→ **What is being asked**
Every line below that has the string "agent" needs to be copied.

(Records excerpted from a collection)

**********

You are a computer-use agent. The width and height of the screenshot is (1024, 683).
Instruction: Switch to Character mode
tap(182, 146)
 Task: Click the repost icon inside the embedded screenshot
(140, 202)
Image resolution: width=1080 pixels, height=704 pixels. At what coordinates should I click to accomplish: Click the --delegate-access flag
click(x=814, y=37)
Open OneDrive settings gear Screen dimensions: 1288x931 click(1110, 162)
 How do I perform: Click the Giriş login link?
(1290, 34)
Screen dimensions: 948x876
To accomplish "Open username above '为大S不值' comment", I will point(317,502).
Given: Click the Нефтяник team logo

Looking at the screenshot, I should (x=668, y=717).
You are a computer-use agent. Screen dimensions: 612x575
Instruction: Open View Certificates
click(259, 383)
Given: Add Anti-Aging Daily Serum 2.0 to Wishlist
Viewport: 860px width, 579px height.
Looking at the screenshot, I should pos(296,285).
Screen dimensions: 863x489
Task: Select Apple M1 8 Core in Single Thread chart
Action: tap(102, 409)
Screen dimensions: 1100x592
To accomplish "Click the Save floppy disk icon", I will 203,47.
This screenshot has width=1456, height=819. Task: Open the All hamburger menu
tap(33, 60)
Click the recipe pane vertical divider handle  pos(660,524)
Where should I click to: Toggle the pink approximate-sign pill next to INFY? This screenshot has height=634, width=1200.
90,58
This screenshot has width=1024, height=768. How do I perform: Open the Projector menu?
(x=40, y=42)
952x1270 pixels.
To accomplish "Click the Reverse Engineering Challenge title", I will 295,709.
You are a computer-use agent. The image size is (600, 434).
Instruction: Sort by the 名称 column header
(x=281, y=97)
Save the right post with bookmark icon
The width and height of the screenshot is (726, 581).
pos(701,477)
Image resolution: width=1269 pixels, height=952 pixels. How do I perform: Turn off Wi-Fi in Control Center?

**********

→ **Answer for the task**
You are a computer-use agent. The width and height of the screenshot is (1024, 683).
You are a computer-use agent. Screen dimensions: 612x575
You are a computer-use agent. The image size is (600, 434).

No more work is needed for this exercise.